*WHAT YOU NEED TO DO:* Please restate the records below verbatim, omitting every image they hold.

*RECORDS TO USE:*
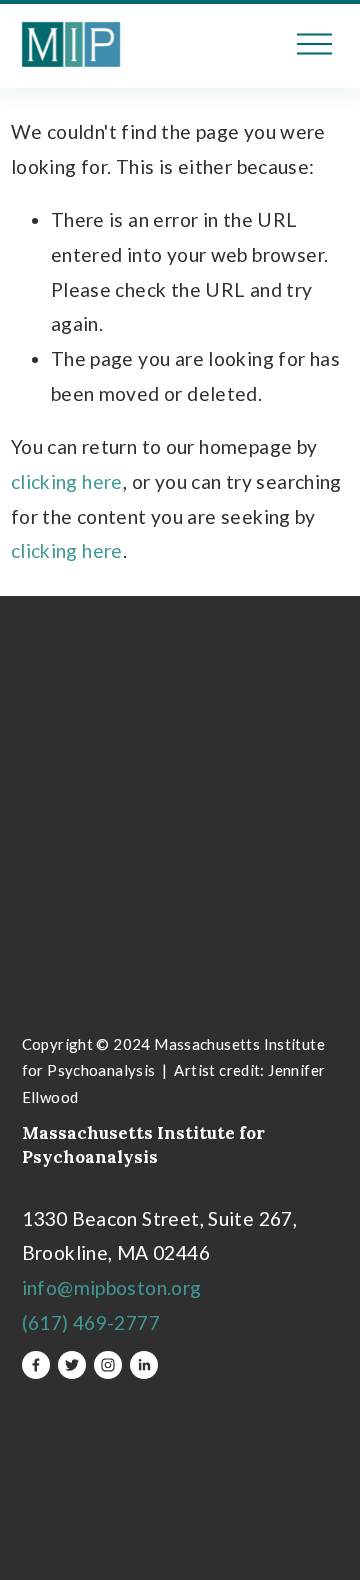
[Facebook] (36, 1365)
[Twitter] (72, 1365)
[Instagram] (108, 1365)
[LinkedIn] (144, 1365)
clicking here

*TASK RESPONSE:*
[Facebook] (36, 1365)
[Twitter] (72, 1365)
[Instagram] (108, 1365)
[LinkedIn] (144, 1365)
clicking here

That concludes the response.